### Exercise requirements
**1.** Rewrite the passage on EU merger review starting with "Expansion of the simplified procedure and" and going on through "to be anticompetitive.", swapping "vertical cases" for "vertical mergers".
**2.** According to the passage on EU merger review, when did the Commission launch its Impact Assessment?
**3.** Carry on the passage about simplifying EU merger review from the point where it stops.
>> Begin Text provided
The European Commission ("Commission") has adopted a package of revised legal texts aimed at simplifying the EU merger review process. The package expands the categories of cases that may be eligible for the simplified procedure, and streamlines the review of simplified cases. It also reduces certain information requirements in notifications subject to the ordinary (non-simplified) review procedure. The package includes a revised set of filing forms (Form CO, Short Form CO, Form RS and Form RM), applicable as of 1 September 2023. The revisions include a number of welcome changes that will reduce the burden on notifying parties in transactions with no substantive concerns. However, some of the issues with the previous information requirements remain and, contrary to its aim, the package also introduces additional requirements for notifying parties even in cases with no substantive concerns.
The vast majority of transactions filed with the Commission under the EU Merger Regulation1 do not raise any competition concerns.2 Yet, the EU merger review process is a significant burden on merging parties in terms of the time, work and expense involved. The simplified procedure – available for certain categories of obviously non-problematic cases – is designed to reduce this burden. The Commission first extended the simplified procedure's application in 2013 as part of a previous simplification package.3 However, in 2021, the Commission's evaluation concluded4 that, while the 2013 simplification package had been effective in extending the application of the simplified procedure, (i) a number of transactions with no issues still fell outside the simplified procedure's scope; and (ii) information requirements were still too extensive in certain cases.5
To address this, in March 2021, the Commission launched an Impact Assessment,6 which included gathering information through an open public consultation7 and two stakeholder consultations.8 Almost one year after the launch of the consultation, the Commission has now published the final version of the revised Merger Implementing Regulation ("Implementing Regulation"), the Notice on Simplified Procedure ("Notice"), and a Communication on the Transmission of Documents ("Communication"). The package is applicable as of 1 September 2023.9 As with the 2013 package, the current package seeks to bring more cases within the scope of the simplified procedure, while reducing information requirements for all notifications. It also introduces electronic notifications as the default, and provides for the use of electronic signatures (provided that these meet certain criteria).
Expansion of the simplified procedure and more flexibility in its use –welcome changes but with room for misuse
Expansion of the simplified procedure
The Notice has broadened the application of the simplified procedure to two new categories of vertical cases. A simplified review is now also available where, under all plausible market definitions, (i) the individual or combined upstream market share of the merging parties is below 30%, and their combined purchasing share is below 30%; or (ii) the individual or combined upstream and downstream market shares of the merging parties are below 50%, the market concentration index ('HHI delta') is below 150, and the company with the smaller market share is the same in the upstream and downstream markets. This is a welcome expansion of the simplified procedure to additional categories of cases that are unlikely to be anticompetitive.
>> End Text provided
>> Begin Information shown
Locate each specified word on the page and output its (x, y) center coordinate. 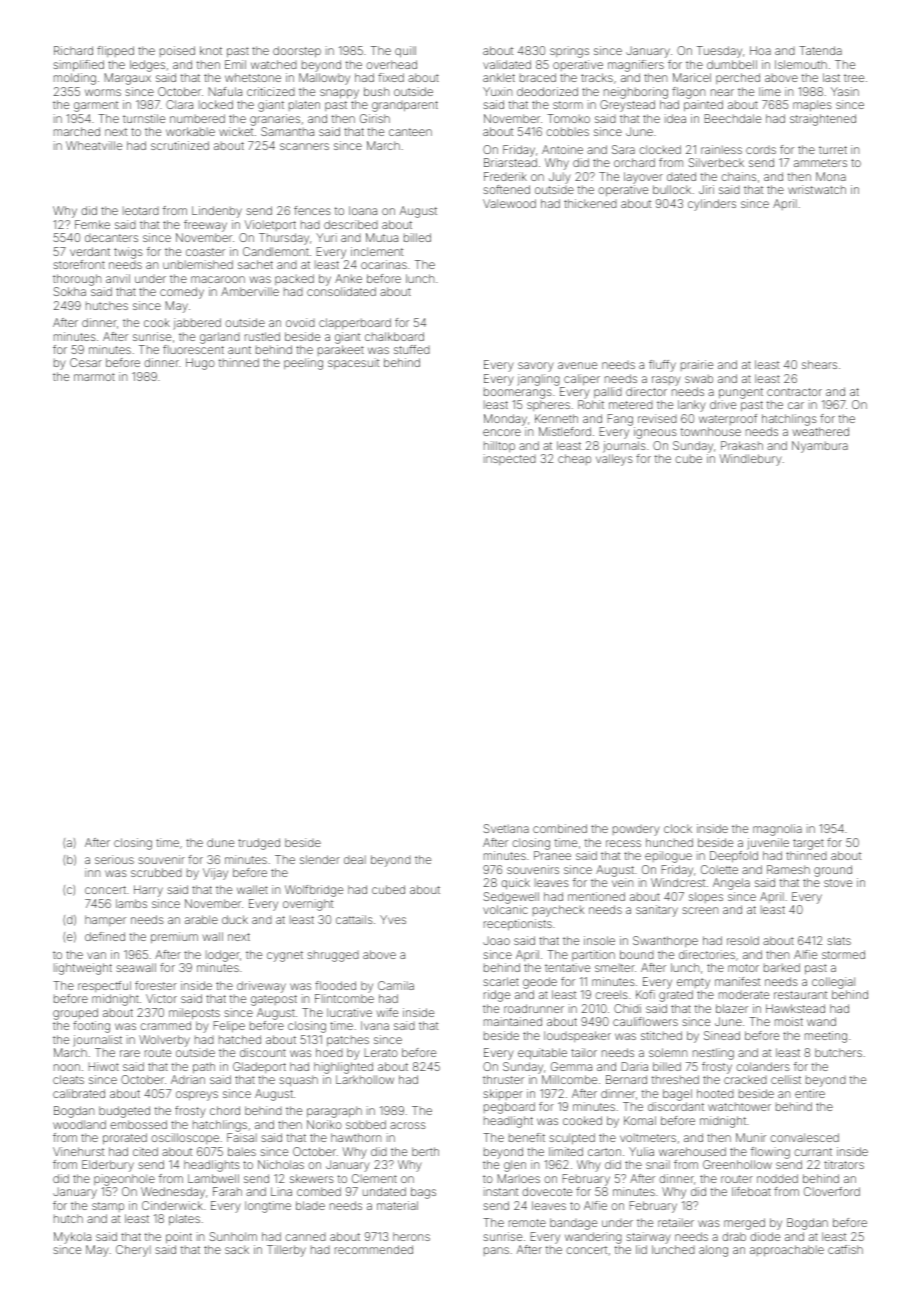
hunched (669, 842)
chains (738, 176)
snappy (339, 94)
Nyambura (820, 447)
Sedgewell (511, 898)
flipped (115, 51)
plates (184, 1220)
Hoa (760, 50)
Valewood (509, 203)
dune (220, 842)
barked (782, 967)
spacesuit (353, 363)
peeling (303, 364)
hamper (105, 920)
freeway (205, 226)
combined (560, 828)
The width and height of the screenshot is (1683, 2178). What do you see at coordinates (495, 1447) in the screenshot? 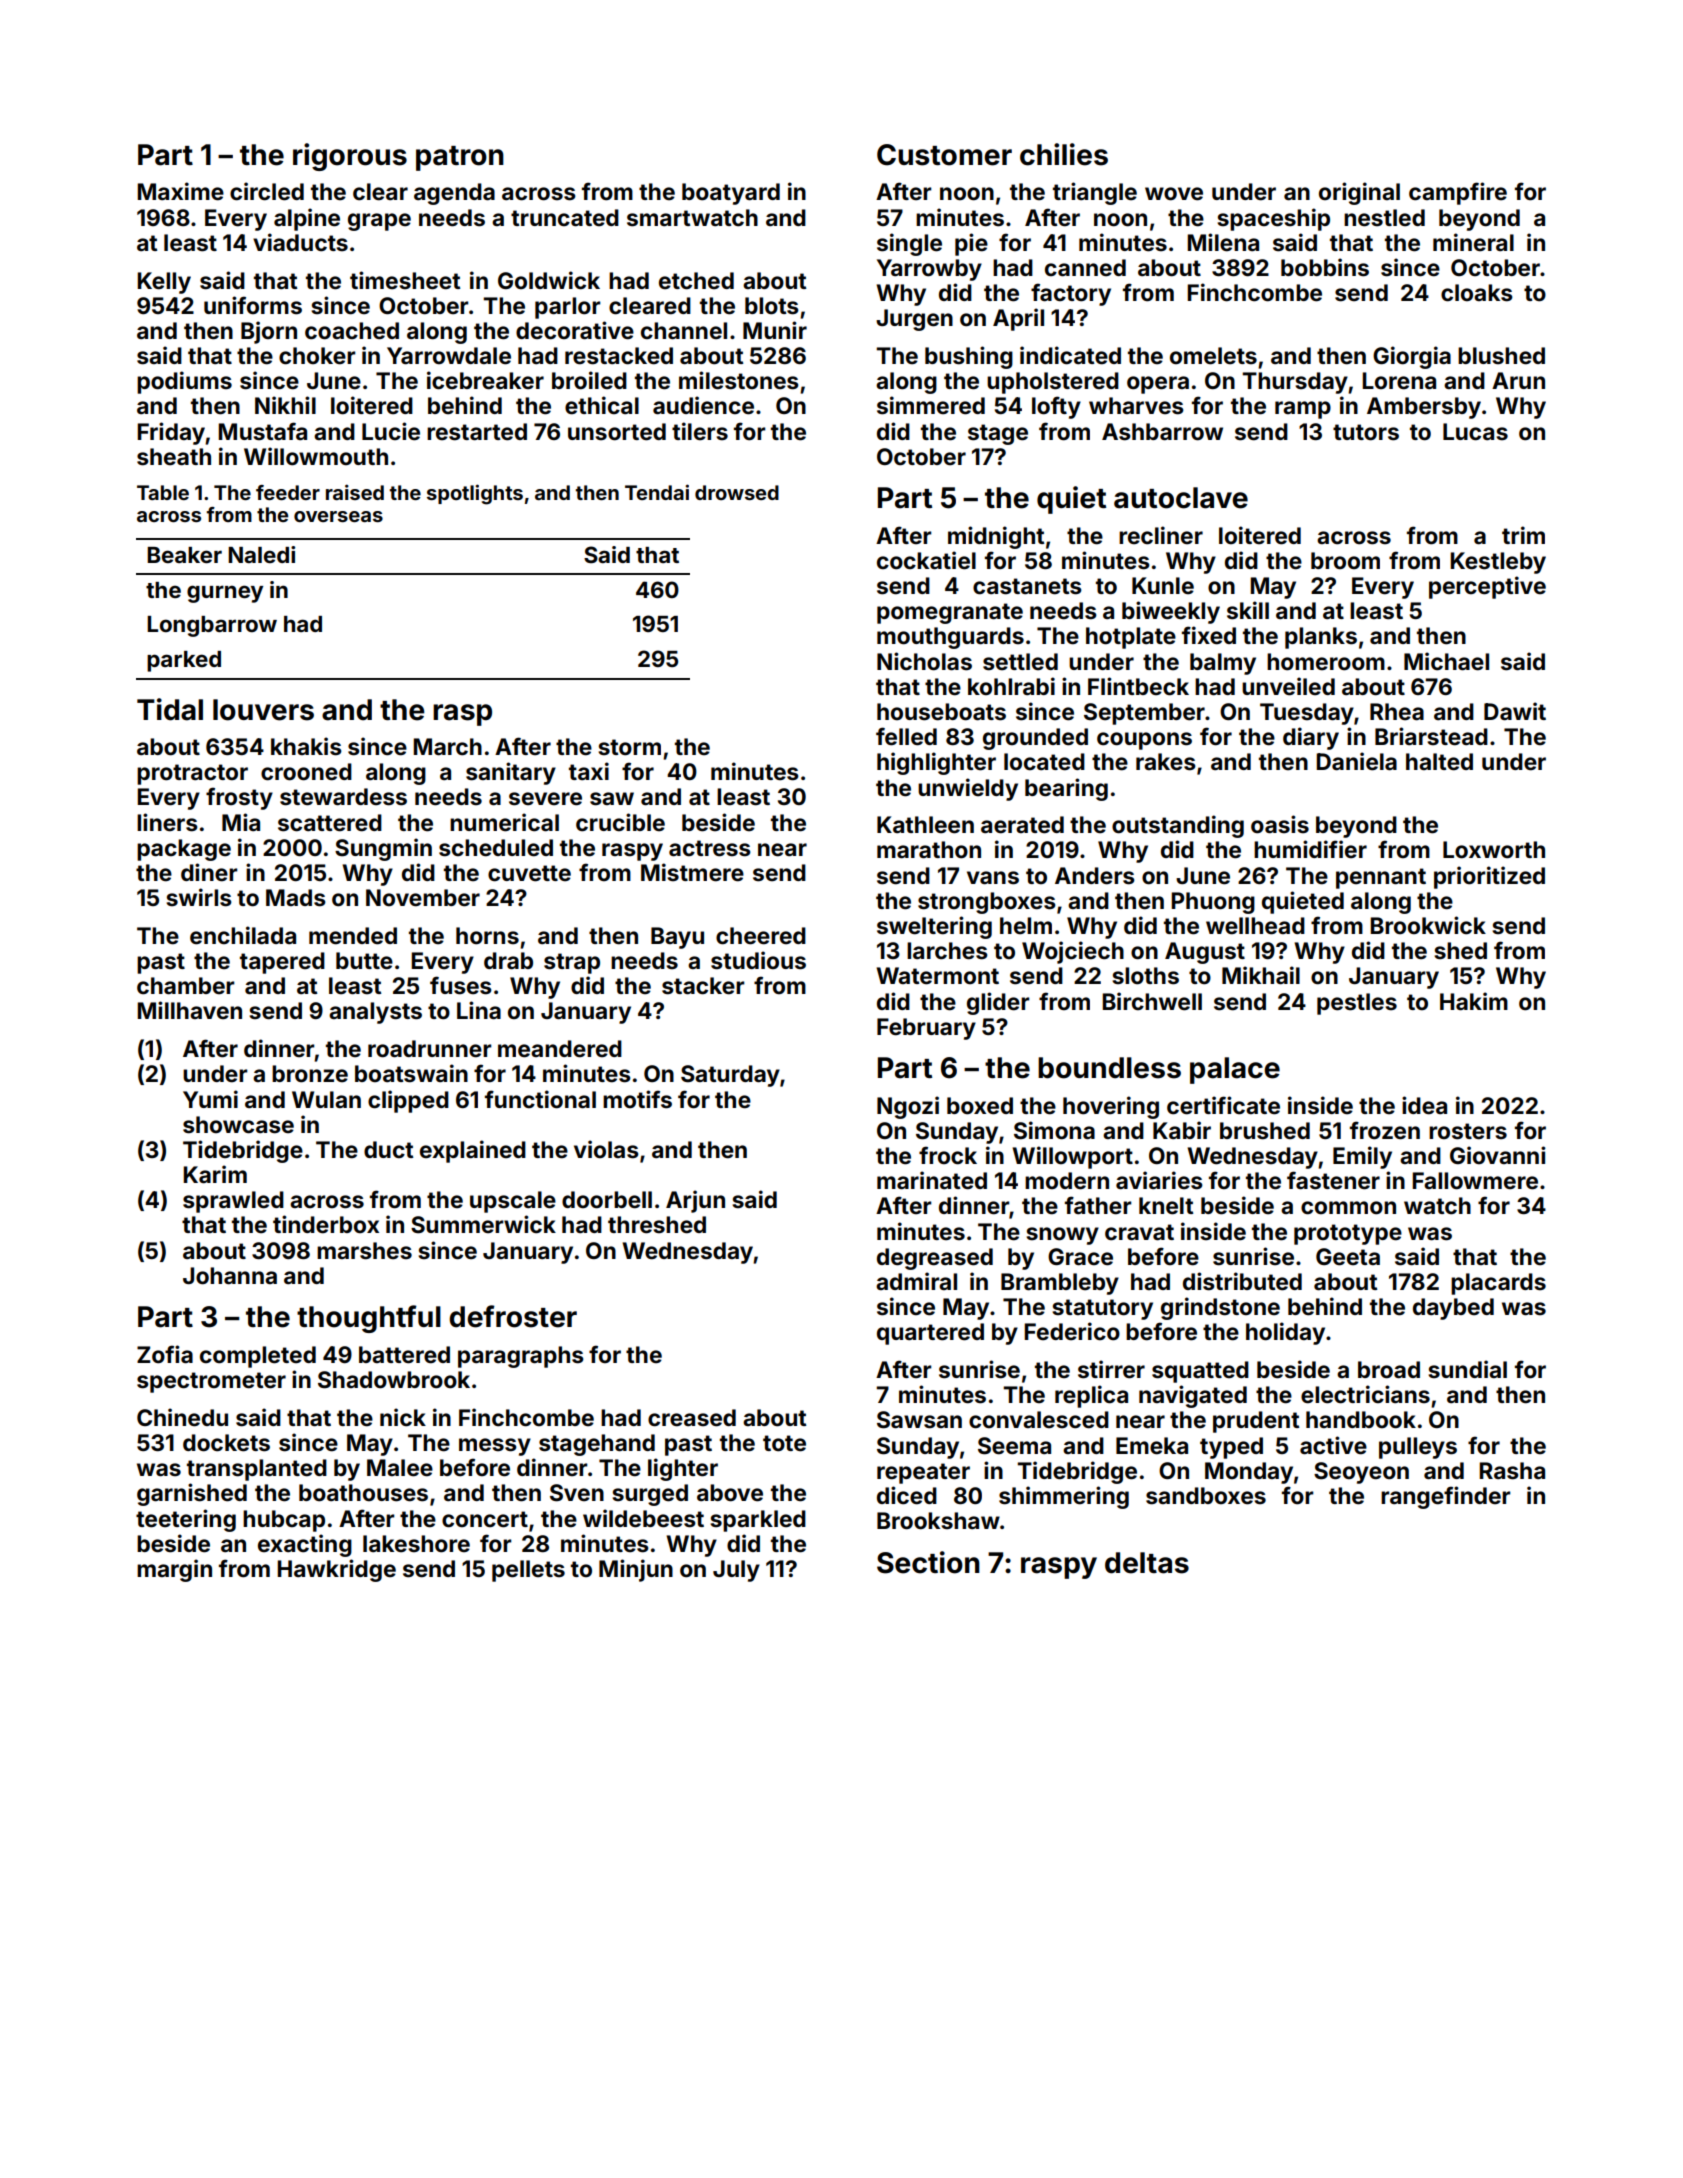
I see `messy` at bounding box center [495, 1447].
>> End Information shown
### Task answers
**1.**
Expansion of the simplified procedure and more flexibility in its use –welcome changes but with room for misuse
Expansion of the simplified procedure
The Notice has broadened the application of the simplified procedure to two new categories of vertical mergers. A simplified review is now also available where, under all plausible market definitions, (i) the individual or combined upstream market share of the merging parties is below 30%, and their combined purchasing share is below 30%; or (ii) the individual or combined upstream and downstream market shares of the merging parties are below 50%, the market concentration index ('HHI delta') is below 150, and the company with the smaller market share is the same in the upstream and downstream markets. This is a welcome expansion of the simplified procedure to additional categories of cases that are unlikely to be anticompetitive.

**2.** March 2021

**3.**
The Notice introduces a flexibility clause, which allows the Commission to switch to the simplified procedure even where the criteria for a simplified procedure are not met. This is the case where one of the following conditions is met: (i) the combined market shares of the parties is 20-25% (for horizontal transactions); (ii) the individual or combined upstream and downstream market shares of the parties are 30-35% or do not exceed 50% in one market and 10% in the other vertically related market (for vertical transactions); or (iii) the annual EEA turnover and value of EEA assets transferred to a joint venture is less than EUR 150 million. The introduction of the flexibility clause brings some much needed room for manoeuvre for the Commission to review cases under the simplified procedure where the (still limited) criteria for a simplified procedure are not met but where the transaction clearly raises no competition issues.
Safeguards and exclusions
The Notice expands and clarifies the "safeguards and exclusions" that allow the Commission to review a transaction that qualifies for a simplified procedure under the ordinary procedure:
- For transactions involving a joint venture with negligible activities in the EEA, the ordinary procedure may be appropriate where there are horizontal overlaps or vertical relationships between the parties based on which competition issues cannot be excluded. The language is broad and, if applied too readily, may water down the presumption that such transactions do not raise any competition concerns.10
- The Commission "will not apply the simplified procedure where it is difficult to define the relevant markets or determine the market shares of the parties to the concentration".11 It is arguably often difficult to define the relevant markets, especially since the Commission typically leaves market definition open in its published decisions, which could unnecessarily push no issue cases into the ordinary procedure. But there will be many cases where the market definition (however difficult) is irrelevant because there would be no overlaps or vertical relationships on any plausible markets, and the simplified procedure should remain available for such cases.
- The Commission may also revert to the ordinary procedure in cases where a party to the concentration may have significant non-controlling shareholdings in companies active in the market(s) where another party to the concentration is active. While the Commission has considered bringing the review of non-controlling minority shareholdings within the framework of assessment under the EU Merger Regulation,12 they are currently not reviewable (unlike in numerous jurisdictions, including the United Kingdom and the United States) and do not currently play a major role in the assessment under the Guidelines on Horizontal Mergers13 or the Guidelines on Non-Horizontal Mergers.14 So the relevance of non-controlling minority shareholdings to the question of whether a transaction is subject to the simplified or ordinary procedure remains questionable.
Other categories of transactions that the Commission may exclude from the simplified procedure include transactions that combine competitively valuable assets (raw materials, IPR, infrastructure, user base, data inventory), transactions where the parties operate in closely related neighbouring markets, transactions involving circumstances set out in the Commission's Guidelines on the assessment of horizontal and non-horizontal mergers and other special circumstances,15 certain transactions involving a change from joint to sole control,16 transactions where substantiated concerns are raised by a Member State or third party, and transactions subject to a referral request, including under Article 22 EUMR.
The Notice introduces a "super-simplified" procedure where the parties notify directly, without engaging in pre-notification contacts, and where clearance may be received earlier than within the usual timeframe of 25 working days. The procedure may be applicable for extra-territorial joint ventures and in cases with no overlaps between the parties. These categories should clearly not be problematic from a competition law perspective, so any reduction in the amount of time and resources that parties need to spend on notifying transactions falling within these categories is more than welcome.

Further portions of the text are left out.